To some people, banning certain food looks like making alcohol and tobacco illegal: eating habit is an individual peculiarity which may possibly cause certain diseases. Nevertheless, junk food cannot be compared to addictive substances regarding the effect it makes on one’s social environment: eating snacks is damaging only to the person who has decided to consume them while tobacco greatly affects second-hand smokers and alcohol induces socially dangerous behavior in people. From this perspective, banning junk food is a little exaggerated.
Fast food and street food certainly affect the health of the consumers, therefore it would be sensible to limit their range on the shelves of supermarkets. No doubt, it is more than a difficult task because junk food industry is enormous. It is also important to implement certification of fast food restaurants and close the establishments that neglect the quality of oil and other products. As we know, multiple usage of one and the same oil is the precise factor that makes fast food dangerous.

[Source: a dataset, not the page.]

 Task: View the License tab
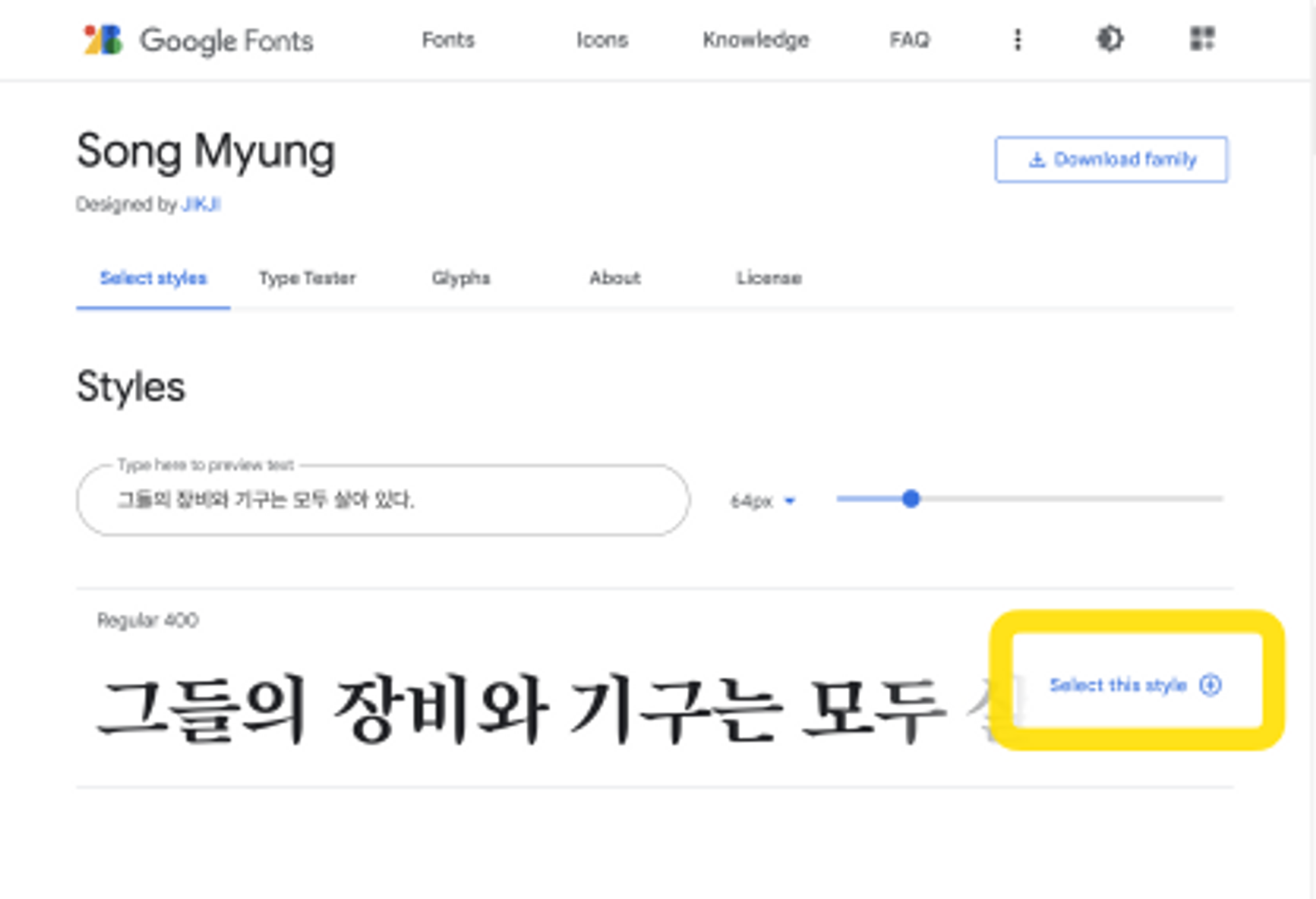coord(769,278)
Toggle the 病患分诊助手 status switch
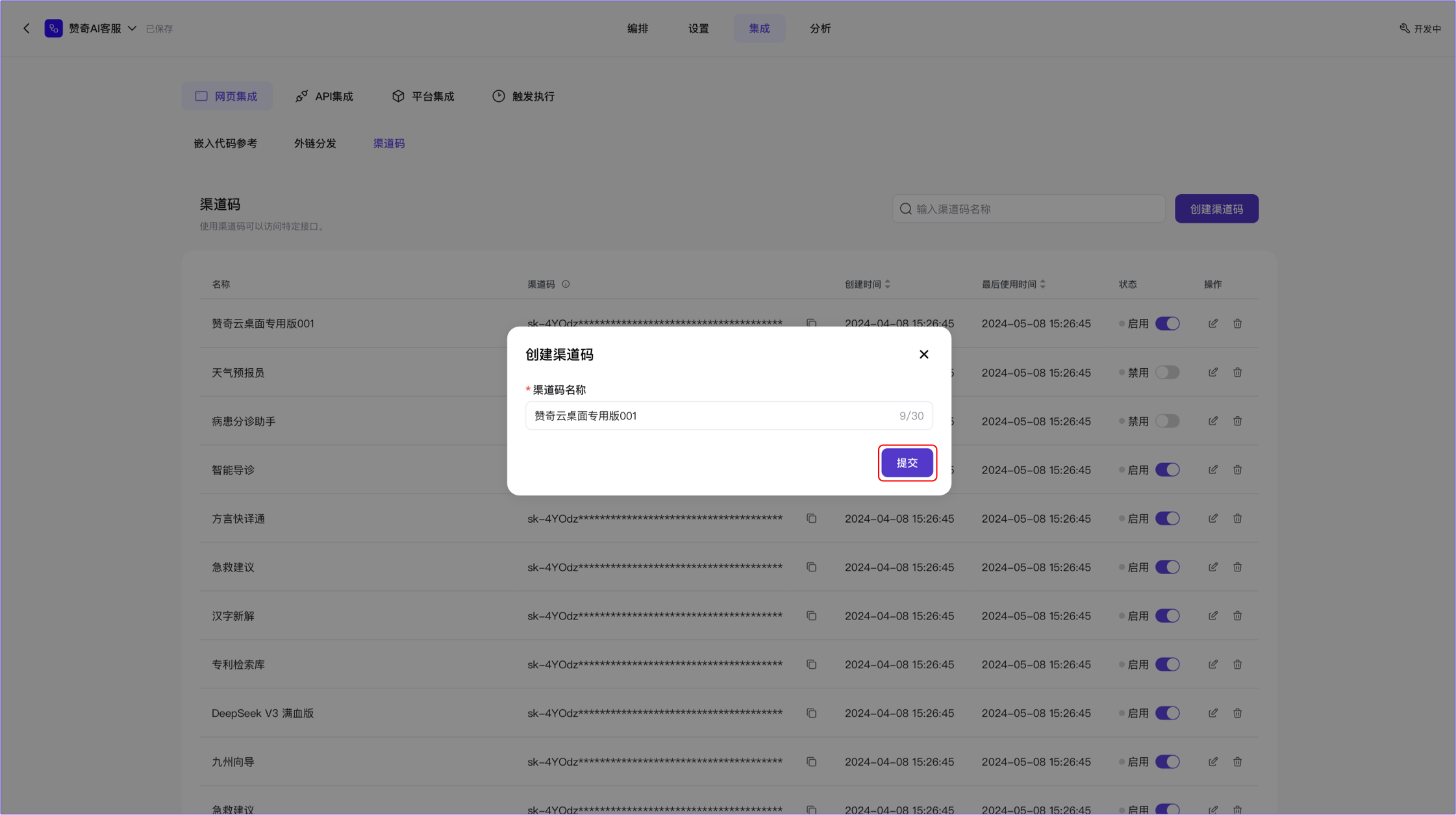 pyautogui.click(x=1167, y=421)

Certain restrictions in the retail of food are inevitable if officials take a course on diminishing obesity, diabetes, and cancer. On the other hand, junk food is not the only thing that makes us ill. Lifestyle diseases emerge from unhealthy habits that accompany us every day. Sedentary lifestyle and a lack of movement strongly affect metabolism and blood circulation. In a long term perspective, physical inactivity brings discomfort associated with the poor activity of stomach and stiffness of joints at the very least. It is possible to restrict the retail of junk food somehow, but the lifestyle and habits are entirely up to each of us.